I would be remiss not to mention at long last la visite of my high school French partner in crime Catherine. Reunited in Francophone territory for the first time since one fateful school trip to New Caledoniain 2008. Ten years ago! Her visit in September was short and sweet, with a cracker of a weekend to get out and about and see the best of what the city had to offer. We even went for alfresco brunch with flamate Raph and his friends, in which we set up camp at the riverside bar for drinks and took turns venturing into the market for food. Our pre-midday litre of sangria raised a few eyebrows (and was rather potent) but YOLO – you’re only in Lyon once!
For the first time in my life I have been roped in (even somewhat enthusiastically) to a book club. The working title of ‘book n booze’ may go some way to explaining that. the idea was floated by some ex-colleagues back in June, and I didn’t think it would really get off the ground. Thanks to one highly motivated team member, a book was chosen, and I thought the least I could do was play along and read it over summer. Well, not only did we actually meet up to discuss it (in a bar…with good food and wine…and a lot of post-summer catching up to do), but we have actually committed to a second book and a much shorter window of about two months before our next meeting! The goal: have 100% of the group actually finish the book this time…I think I am trailing in last place so far, but now that I’ve knocked off this blog it will be #1 work-avoiding priority. Let’s call it strategic planning, as the last time I could barely remember what I’d read back in August by the time we met at the end of October. That book was The Inheritance of Loss by Kiran Desai, which I don’t think any of us really LOVED, but it did make for some interesting discussion. Next up is The Brief Wondrous Life of Oscar Wao by Junot Diaz. No idea what I’m going to pick for my imminent turn; if anyone has any recs please let me know!
Totally unrelated to anything else but nonetheless worthy of being immortalised in print…I dismantled and declogged the kitchen sink. Something which I was NOT prepared for at my private girls’ school. I think I surprised everyone (myself included) when I actually went through with things. A couple of youtube tutorials was all I needed to get revved up, and I was actually disappointed to find ‘just’ a rather large stick in there that was the culprit. I’m saving the bathroom sink for a special occasion, watch this space…

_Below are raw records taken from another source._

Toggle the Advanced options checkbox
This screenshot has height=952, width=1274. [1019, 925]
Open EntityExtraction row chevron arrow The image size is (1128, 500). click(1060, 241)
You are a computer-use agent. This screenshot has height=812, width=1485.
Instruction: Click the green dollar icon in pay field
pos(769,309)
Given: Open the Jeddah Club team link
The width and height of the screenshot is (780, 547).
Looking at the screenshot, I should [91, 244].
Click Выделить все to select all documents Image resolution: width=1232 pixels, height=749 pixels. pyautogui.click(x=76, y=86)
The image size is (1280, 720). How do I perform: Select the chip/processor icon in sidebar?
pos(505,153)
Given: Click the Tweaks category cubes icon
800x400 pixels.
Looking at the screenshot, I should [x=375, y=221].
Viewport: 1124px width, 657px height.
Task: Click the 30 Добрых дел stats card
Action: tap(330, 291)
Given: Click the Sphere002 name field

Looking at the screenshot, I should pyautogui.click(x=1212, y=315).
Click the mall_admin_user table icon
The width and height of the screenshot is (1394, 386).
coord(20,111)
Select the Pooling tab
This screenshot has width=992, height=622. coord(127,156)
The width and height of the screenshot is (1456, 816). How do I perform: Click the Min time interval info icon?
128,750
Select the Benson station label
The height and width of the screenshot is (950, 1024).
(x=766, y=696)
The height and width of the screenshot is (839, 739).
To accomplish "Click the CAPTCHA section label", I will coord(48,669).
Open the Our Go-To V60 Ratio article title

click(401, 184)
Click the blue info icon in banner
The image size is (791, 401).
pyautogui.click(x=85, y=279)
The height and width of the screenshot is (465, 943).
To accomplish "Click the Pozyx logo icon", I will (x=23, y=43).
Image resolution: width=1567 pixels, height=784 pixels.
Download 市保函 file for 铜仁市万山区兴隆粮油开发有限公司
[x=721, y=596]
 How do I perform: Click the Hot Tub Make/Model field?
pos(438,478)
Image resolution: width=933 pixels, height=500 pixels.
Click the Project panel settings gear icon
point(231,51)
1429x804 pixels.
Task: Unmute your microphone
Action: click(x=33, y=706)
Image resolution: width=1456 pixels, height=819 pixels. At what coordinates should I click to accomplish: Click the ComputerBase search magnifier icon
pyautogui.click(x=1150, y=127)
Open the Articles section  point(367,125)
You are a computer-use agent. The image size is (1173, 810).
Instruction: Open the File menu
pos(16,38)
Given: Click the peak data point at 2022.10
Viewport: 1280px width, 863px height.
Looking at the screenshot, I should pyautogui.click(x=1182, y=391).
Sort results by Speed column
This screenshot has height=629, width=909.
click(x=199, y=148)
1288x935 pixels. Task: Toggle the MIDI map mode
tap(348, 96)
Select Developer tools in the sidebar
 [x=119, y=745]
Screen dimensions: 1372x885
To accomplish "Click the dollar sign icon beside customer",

And with that I am legitimately up to date for the first time in what seems like FOREVER, but looking back on my blog it seems like I was doing pretty well up till February. I suspect that the next post will come around the same time, after some good #content is generated over the end of year period, but as ever dear reader I shall leave you in great suspense!
Thanks as always for reading, and bravo if you’ve stuck with things for this long.